Source data:

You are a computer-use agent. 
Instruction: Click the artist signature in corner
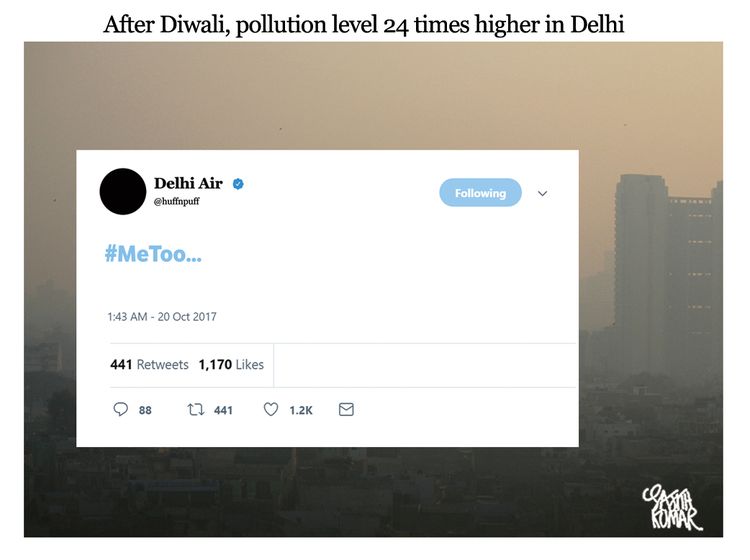(x=672, y=507)
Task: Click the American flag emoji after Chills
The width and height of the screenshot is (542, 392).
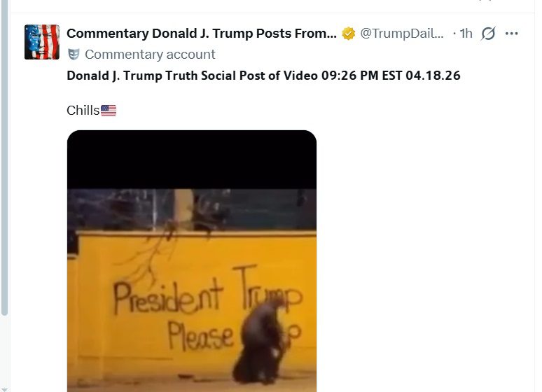Action: click(x=109, y=111)
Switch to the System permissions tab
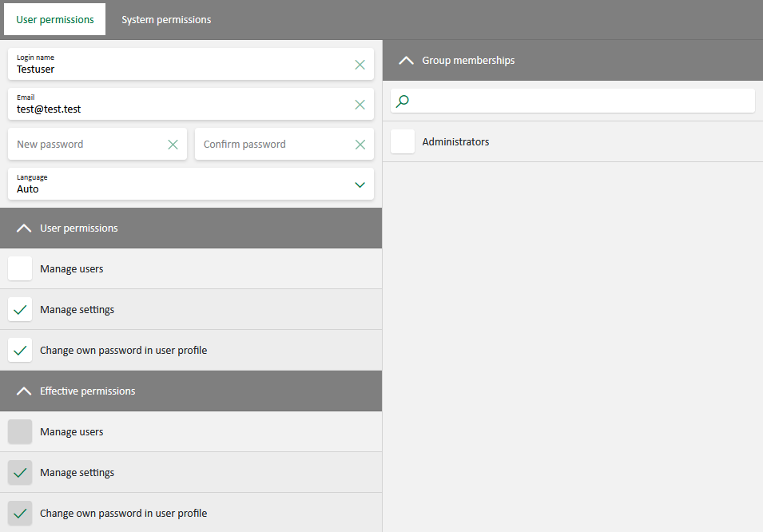Viewport: 763px width, 532px height. pyautogui.click(x=166, y=20)
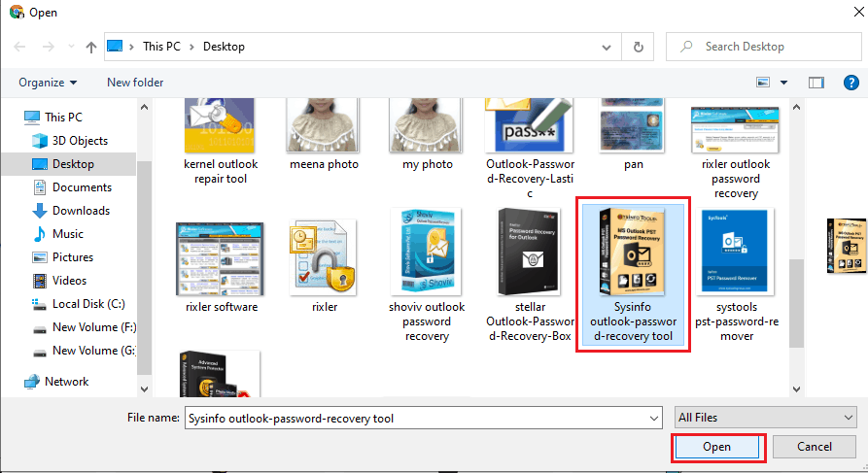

Exercise details:
Retype exactly the lines from the line containing "The width and" through the end of the entries above, including both ends, and leave every picture out.

Solution:
The width and height of the screenshot is (542, 392).
Action: click(x=109, y=111)
Switch to the System permissions tab
Viewport: 763px width, 532px height. pyautogui.click(x=166, y=20)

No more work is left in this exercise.